= Melissa Trainer =

American biochemist

Melissa G. Trainer (born April 22, 1978) is an American astrobiologist who in 2004 demonstrated empirically that life could have formed on Earth through the interaction of methane, carbon dioxide and ultraviolet light (sunlight). She is Assistant Chief for Science, Operations, and Strategic Planning in the Planetary Environments Laboratory at NASA's Goddard Space Flight Center.

==Early life and education==
Raised in northern New Jersey since the age of four, Trainer attended Hackensack High School, from which she graduated as Valedictorian in 1996.

She completed her Bachelor of Arts degree at Franklin and Marshall College in Lancaster, Pennsylvania in 2000, graduating Magna Cum Laude with a major in Chemistry and a minor in Abstract Mathematics.

She completed her Ph.D. in Chemistry from the University of Colorado Boulder in 2006, where she worked with Margaret A. Tolbert. Her dissertation was “Laboratory Studies of Organic Haze Aerosols in Simulated Planetary Atmospheres”.

==Research==

As a doctoral student with Melissa A. Tolbert at the University of Colorado at Boulder in the Department of Chemistry and Biochemistry and the Cooperative Institute for Research in the Environmental Sciences, working in the field of atmospheric chemistry, Trainer conducted two experimental studies on the formation of aerosols (tholins) in the early atmosphere of Earth and the current atmosphere of Titan. Project investigator Owen Toon reported, "As had been predicted in some theoretical studies we found that the production rate of aerosols declines as the abundance of CO_{2} relative to methane increases in simulated terrestrial atmospheres."

Trainer and her coexperimenters reported on their findings in Astrobiology in a 2004 paper called "Haze Aerosols in the Atmosphere of Early Earth: Manna from Heaven". She later presented the findings at the 2006 NASA Astrobiology Science Conference (AbSciCon) in March 2006 where she was recognized for her work.

Trainer was a graduate research assistant at the University of Colorado, Boulder from 2000 to 2006, and a postdoctoral fellow at NASA's Astrobiology Institute from 2006 to 2009. As of 2009 she became a planetary atmospheric chemist at Goddard Space Flight Center. As of 2015, she became Assistant Chief for Science, Operations, and Strategic Planning in the Planetary Environments Laboratory at NASA's Goddard Space Flight Center.

Trainer continues to study the properties of Titan and early Earth aerosol analogs, using a wide variety of techniques including chemical, optical, and isotopic characterizations of analogs. She is active in astrobiology projects examining Mars, Titan, Venus.

==Dragonfly mission==
On June 27, 2019, NASA selected the Dragonfly mission to Titan as the next project of the New Frontiers exploration program. Trainer is the co-Deputy Principal Investigator.

LISTED RECORDS -
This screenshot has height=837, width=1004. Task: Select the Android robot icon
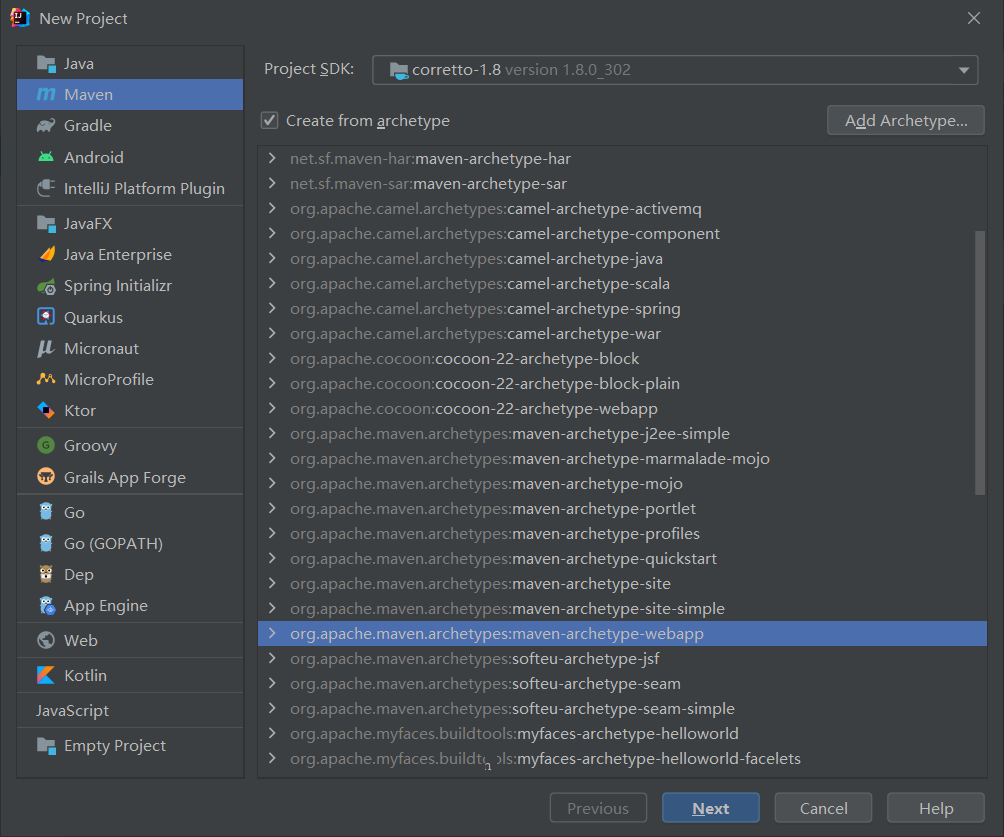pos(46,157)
* * *
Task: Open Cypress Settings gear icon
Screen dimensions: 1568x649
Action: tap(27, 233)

AIM OF THE TASK -
In the text about Melissa Trainer, what role does she hold on the Dragonfly mission to Titan?

EXERCISE ANSWER -
She is the co-Deputy Principal Investigator.